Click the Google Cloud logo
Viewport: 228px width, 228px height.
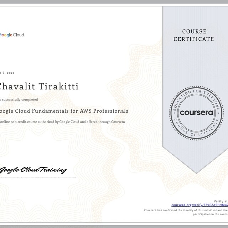(x=12, y=35)
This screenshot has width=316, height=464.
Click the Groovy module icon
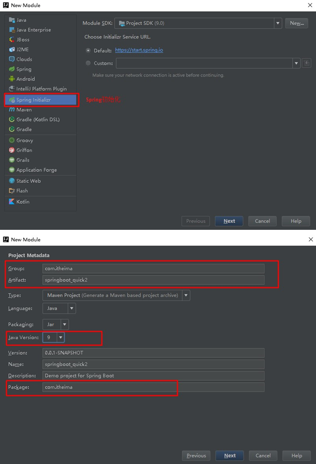point(12,140)
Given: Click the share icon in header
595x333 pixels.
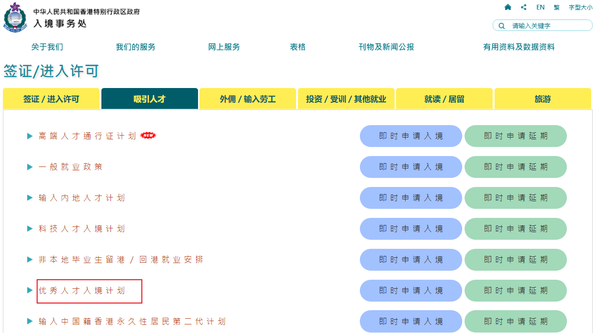Looking at the screenshot, I should pos(524,7).
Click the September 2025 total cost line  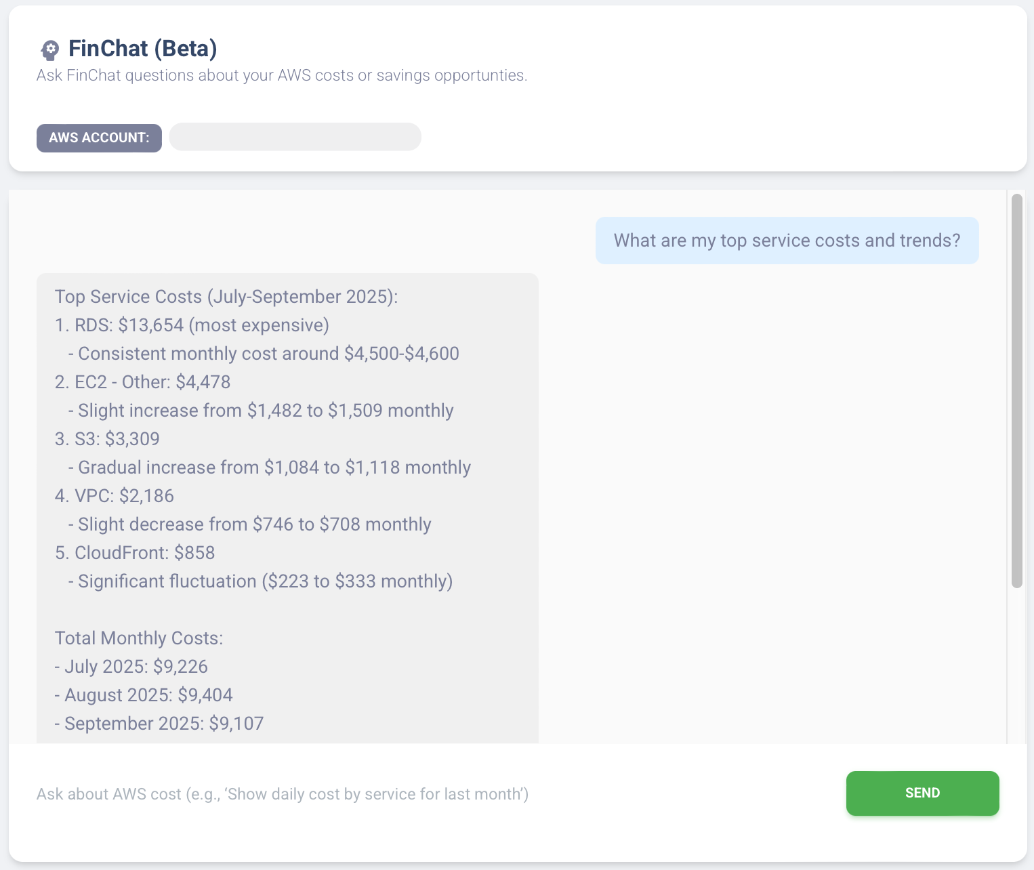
------------------------------------
Task goal: Which lines of the listing above contain the word "icon"? Copy out each of those lines in full.

Answer to the exercise:
Click the Groovy module icon
Given: Click the share icon in header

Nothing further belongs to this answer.